▸ **Task prompt**
Could you transcribe the entries below exactly, starting at the line that contains "Task: Mute the volume speaker icon" and stopping at the last line, without any pictures?

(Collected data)
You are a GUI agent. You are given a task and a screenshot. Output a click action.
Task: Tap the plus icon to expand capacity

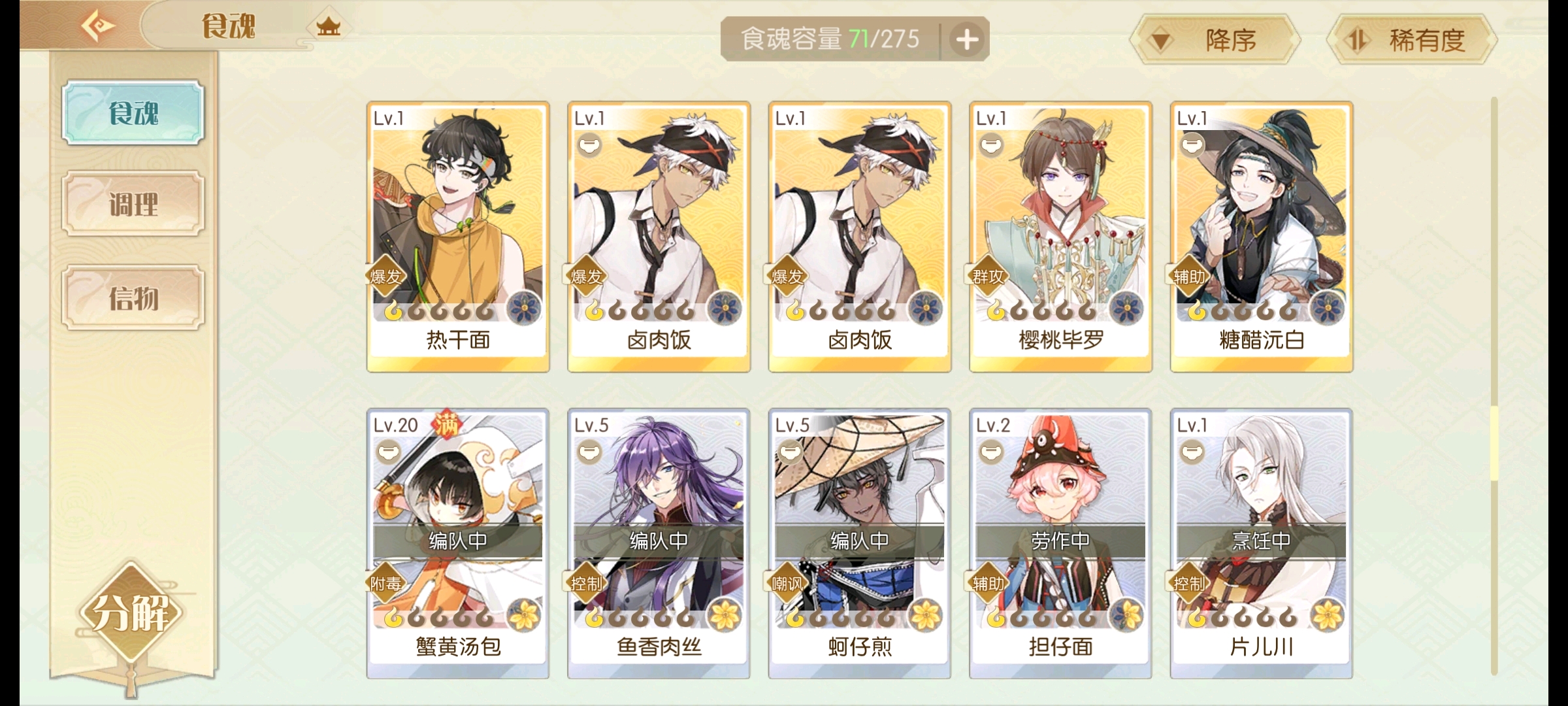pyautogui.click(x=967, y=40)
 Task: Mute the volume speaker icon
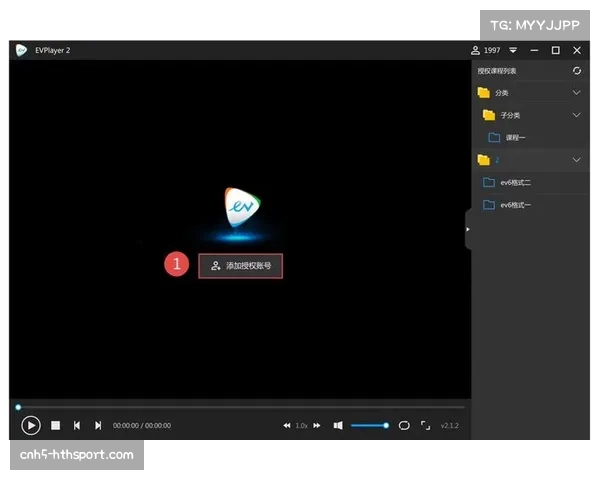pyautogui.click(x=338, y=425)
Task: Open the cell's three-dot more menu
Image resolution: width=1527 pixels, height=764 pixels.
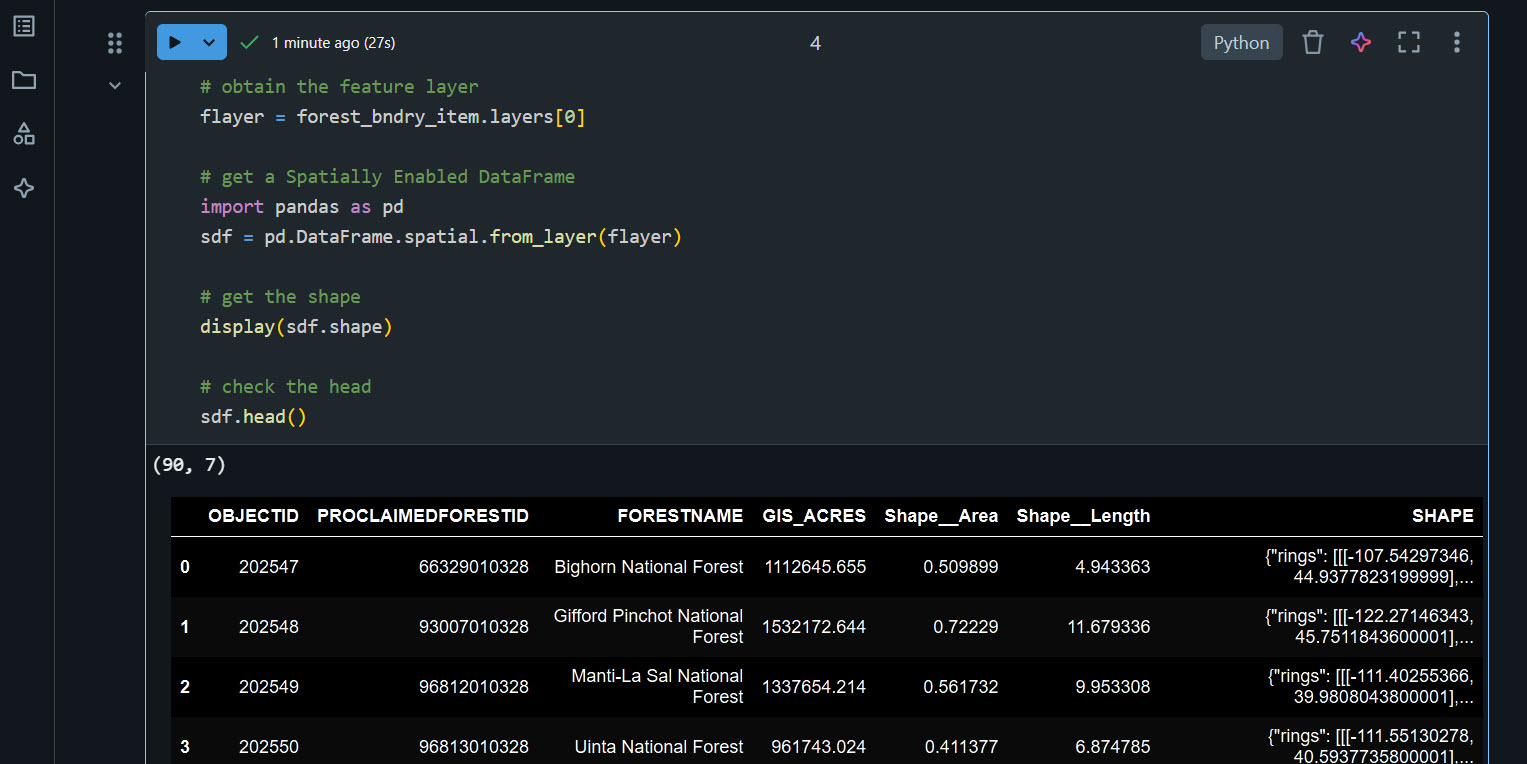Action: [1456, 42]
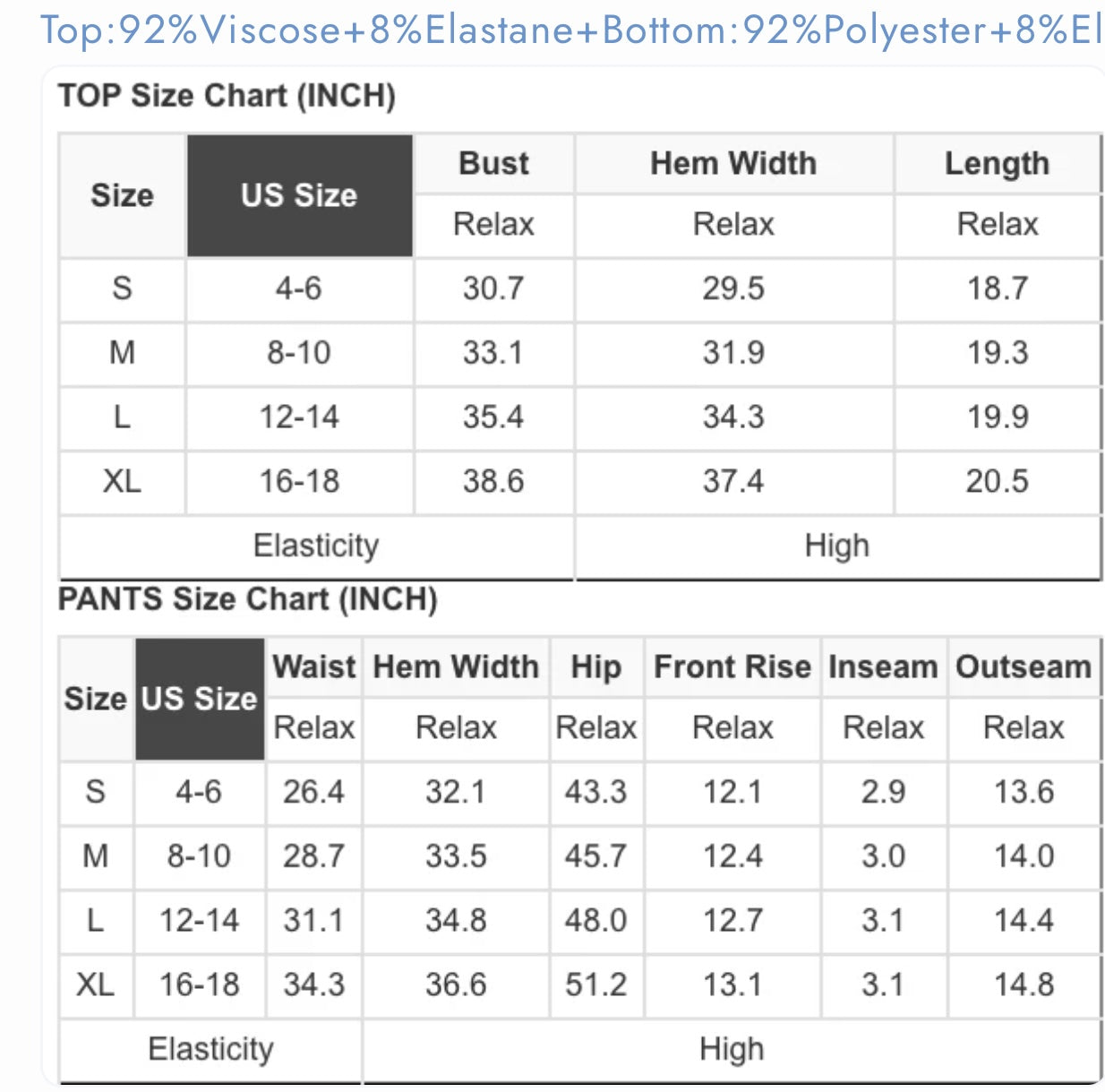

▸ **Solution to this exercise**
 Task: Mute the volume speaker icon
pyautogui.click(x=338, y=425)
Task: Open the cell's three-dot more menu
Image resolution: width=1527 pixels, height=764 pixels.
Action: [1456, 42]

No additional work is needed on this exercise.